- 14 Jan 08, 18:36 GMT
You thought Microsoft’s long war with competition regulators was over? Wrong! Brussels is marching into battle with Bill Gates’ business again, having won a stunning victory last September over two issues – the way it bundles software like Windows Media Player with the operating system, and interoperability with rival products.
The EU is taking those same two issues as the basis of a new investigation into Office, Outlook, and Internet Explorer, following complaints from Opera (the Norwegian web browser) and the European Committee for Interoperable Systems.
And Microsoft’s opponents aren’t underplaying what’s at stake. “It’s a case which might transform the whole software industry,” was how Thomas Vinje, a lawyer for ECIS , described it to me. ECIS is not just a bunch of bearded Scandinavian open-source dudes – its members include Nokia, Adobe, Sun and Real Networks, and they are confident that the EU can make the charges stick.

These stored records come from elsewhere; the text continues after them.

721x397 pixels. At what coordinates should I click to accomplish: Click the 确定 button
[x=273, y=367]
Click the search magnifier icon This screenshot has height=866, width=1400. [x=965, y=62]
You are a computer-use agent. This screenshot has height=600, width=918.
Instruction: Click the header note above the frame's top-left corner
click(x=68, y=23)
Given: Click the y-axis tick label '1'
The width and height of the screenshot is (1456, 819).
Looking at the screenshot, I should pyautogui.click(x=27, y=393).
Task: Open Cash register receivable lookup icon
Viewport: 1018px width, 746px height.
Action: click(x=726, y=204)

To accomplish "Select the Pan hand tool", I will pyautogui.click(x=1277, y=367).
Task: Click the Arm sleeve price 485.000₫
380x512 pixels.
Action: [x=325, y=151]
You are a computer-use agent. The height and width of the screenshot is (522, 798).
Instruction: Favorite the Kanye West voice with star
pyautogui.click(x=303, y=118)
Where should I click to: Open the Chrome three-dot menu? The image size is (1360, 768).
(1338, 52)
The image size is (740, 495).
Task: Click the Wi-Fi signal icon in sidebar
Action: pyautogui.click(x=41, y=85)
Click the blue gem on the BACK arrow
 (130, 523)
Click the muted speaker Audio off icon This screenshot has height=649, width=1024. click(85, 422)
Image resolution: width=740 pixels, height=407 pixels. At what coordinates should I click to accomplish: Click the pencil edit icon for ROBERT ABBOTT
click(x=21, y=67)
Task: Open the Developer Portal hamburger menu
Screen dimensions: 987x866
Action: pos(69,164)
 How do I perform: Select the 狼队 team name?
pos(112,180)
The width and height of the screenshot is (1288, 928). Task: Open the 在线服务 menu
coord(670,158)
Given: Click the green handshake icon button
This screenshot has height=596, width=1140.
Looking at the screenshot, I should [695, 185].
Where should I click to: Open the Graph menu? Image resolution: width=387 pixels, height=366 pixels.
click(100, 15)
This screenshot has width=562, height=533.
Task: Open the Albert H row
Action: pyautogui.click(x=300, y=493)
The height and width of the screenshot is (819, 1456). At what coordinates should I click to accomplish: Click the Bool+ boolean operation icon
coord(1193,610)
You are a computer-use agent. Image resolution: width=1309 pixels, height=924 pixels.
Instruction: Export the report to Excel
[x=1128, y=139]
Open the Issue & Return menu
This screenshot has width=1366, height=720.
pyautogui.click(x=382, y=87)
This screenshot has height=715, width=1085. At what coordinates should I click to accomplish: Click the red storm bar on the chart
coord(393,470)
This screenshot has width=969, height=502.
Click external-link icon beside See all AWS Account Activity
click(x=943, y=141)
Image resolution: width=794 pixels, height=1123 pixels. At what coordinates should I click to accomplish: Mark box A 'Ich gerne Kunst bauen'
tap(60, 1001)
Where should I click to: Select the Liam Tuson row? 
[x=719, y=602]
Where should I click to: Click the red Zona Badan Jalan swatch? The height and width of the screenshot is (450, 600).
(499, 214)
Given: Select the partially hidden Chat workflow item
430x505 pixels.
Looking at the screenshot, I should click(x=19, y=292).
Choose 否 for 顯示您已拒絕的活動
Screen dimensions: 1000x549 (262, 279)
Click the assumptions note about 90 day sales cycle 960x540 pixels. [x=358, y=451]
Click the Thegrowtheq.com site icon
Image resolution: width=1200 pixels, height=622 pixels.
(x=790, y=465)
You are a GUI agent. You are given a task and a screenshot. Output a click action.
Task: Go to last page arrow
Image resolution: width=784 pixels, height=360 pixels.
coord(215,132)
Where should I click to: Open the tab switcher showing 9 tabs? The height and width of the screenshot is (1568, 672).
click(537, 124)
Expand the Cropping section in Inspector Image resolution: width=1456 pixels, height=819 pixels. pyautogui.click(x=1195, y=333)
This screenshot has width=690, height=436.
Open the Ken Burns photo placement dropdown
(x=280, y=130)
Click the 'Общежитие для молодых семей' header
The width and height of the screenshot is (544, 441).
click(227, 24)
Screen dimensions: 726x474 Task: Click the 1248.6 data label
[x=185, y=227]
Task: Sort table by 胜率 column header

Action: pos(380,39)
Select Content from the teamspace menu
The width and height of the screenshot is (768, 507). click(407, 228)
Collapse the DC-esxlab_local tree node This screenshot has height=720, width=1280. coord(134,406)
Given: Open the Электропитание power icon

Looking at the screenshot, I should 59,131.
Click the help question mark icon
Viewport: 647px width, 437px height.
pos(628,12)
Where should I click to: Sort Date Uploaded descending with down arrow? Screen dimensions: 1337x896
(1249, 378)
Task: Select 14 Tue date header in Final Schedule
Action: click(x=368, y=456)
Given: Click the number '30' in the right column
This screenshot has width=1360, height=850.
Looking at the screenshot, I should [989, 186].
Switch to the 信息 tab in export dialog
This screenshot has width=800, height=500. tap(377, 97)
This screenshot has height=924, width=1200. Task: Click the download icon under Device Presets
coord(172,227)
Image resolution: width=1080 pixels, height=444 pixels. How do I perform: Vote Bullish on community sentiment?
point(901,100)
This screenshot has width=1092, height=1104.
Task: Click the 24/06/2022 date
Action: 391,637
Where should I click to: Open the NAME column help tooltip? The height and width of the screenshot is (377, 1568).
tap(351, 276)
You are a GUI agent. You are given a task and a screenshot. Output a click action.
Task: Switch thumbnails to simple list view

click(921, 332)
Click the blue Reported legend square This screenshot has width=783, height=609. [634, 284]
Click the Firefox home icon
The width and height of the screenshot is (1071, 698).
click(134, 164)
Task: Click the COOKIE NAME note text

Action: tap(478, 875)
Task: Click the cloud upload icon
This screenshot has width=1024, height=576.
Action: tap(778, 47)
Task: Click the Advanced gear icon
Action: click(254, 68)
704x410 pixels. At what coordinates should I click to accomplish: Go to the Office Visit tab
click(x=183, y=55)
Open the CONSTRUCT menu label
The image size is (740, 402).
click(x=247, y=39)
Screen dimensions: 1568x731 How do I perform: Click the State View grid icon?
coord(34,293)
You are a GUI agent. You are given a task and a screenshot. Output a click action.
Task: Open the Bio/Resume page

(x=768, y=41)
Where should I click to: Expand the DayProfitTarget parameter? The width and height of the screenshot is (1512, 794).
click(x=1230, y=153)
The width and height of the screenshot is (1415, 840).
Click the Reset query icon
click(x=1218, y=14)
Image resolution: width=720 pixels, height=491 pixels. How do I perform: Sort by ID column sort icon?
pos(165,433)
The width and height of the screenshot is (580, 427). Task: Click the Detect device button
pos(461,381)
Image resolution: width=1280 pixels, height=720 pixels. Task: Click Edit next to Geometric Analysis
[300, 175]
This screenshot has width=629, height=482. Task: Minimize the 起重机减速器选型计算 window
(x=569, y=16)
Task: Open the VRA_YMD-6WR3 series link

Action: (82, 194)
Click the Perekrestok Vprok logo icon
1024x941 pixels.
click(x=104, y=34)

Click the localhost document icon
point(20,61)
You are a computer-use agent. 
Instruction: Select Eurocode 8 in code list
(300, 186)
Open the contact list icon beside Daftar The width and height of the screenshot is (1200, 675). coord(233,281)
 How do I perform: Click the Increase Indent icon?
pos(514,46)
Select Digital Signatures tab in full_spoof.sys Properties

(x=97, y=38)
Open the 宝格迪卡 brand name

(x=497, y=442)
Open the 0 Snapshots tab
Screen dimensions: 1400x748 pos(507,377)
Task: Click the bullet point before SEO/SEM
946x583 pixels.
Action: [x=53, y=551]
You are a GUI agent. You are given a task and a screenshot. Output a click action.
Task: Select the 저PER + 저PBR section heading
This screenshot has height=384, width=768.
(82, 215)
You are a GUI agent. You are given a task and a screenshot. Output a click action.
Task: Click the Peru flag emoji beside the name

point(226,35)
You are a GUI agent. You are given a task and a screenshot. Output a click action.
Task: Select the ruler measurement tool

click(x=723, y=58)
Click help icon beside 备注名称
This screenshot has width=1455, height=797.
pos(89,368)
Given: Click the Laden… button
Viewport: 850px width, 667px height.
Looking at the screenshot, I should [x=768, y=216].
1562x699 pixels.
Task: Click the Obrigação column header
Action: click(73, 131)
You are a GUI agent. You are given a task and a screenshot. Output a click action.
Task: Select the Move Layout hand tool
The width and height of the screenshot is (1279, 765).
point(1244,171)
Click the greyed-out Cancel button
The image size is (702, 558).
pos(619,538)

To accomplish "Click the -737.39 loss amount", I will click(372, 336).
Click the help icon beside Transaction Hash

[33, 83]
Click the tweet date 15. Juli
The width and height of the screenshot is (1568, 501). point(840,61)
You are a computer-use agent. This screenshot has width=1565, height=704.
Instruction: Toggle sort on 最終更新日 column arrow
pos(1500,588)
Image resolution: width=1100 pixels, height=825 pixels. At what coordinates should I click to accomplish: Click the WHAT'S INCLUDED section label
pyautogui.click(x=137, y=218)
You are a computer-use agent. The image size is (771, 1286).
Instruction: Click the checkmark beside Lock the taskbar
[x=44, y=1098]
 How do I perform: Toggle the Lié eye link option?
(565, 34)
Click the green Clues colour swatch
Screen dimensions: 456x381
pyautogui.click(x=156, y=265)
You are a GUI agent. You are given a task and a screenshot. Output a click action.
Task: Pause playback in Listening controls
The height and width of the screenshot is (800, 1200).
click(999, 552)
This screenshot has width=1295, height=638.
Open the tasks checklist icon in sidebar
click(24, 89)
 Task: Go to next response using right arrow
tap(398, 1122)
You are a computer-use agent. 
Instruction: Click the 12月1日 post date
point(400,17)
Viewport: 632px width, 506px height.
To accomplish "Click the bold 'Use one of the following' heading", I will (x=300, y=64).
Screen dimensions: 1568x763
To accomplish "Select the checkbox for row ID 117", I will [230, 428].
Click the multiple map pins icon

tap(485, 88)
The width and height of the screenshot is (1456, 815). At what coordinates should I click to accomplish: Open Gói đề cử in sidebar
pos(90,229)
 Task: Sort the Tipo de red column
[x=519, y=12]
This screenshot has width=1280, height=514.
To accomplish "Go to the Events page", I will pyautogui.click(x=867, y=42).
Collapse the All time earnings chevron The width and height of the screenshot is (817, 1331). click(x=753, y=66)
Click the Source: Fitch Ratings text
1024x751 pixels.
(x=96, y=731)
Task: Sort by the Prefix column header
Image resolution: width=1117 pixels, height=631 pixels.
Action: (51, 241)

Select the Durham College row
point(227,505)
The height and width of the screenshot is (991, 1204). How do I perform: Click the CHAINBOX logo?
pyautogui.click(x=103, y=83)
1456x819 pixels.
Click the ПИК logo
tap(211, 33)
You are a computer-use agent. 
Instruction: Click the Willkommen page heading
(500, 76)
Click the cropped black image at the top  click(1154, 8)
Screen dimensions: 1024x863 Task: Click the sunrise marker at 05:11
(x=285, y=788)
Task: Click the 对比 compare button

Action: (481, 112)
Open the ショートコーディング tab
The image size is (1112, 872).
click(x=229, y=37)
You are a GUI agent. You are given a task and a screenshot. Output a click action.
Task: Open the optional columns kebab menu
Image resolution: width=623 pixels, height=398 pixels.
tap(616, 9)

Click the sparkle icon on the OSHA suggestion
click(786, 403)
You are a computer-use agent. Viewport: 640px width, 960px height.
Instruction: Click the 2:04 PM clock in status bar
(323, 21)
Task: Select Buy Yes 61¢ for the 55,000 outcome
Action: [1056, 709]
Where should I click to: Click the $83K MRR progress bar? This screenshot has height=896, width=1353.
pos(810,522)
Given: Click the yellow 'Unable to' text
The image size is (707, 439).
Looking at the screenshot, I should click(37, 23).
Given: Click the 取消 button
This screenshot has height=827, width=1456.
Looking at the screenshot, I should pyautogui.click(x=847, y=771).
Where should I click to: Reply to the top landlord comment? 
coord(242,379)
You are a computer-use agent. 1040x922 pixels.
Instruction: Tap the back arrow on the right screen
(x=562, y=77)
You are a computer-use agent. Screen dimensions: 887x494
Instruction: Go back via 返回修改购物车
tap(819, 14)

What’s the issue? The old one about Microsoft’s dominance crowding out rivals in both new and old areas of software. So you keep using Outlook because everyone else does – and if you try to use open-source software to schedule a meeting with a colleague whose calendar is on Outlook, it just won’t work.
This is also a battle over Microsoft’s desire to promote its Office Open XML file format for documents. Bill Gates and his colleagues see this as an open standard which will promote that very interoperability which the EU has been demanding – but ECIS describes it as “crafty game-playing”, designed to appear collaborative while shutting out rivals from the open-source movement.
Microsoft has released a bland statement promising to cooperate fully with the investigation. When I reached a senior executive who’s had a lengthy involvement with the regulatory battle he sounded weary.
“We’ve been in this for the past nine years,” he said. “We’d rather just focus on making good software.”
The trouble is, Microsoft’s rivals believe that this “good software" is designed to shore up its monopoly at a time when open-source operators are offering products that can be downloaded from the internet, often for nothing.
Time was when big corporations – especially American ones – laughed off the EU regulators as a minor irritant.
With Google, Apple and Microsoft all under the microscope in Brussels, they’re not laughing now.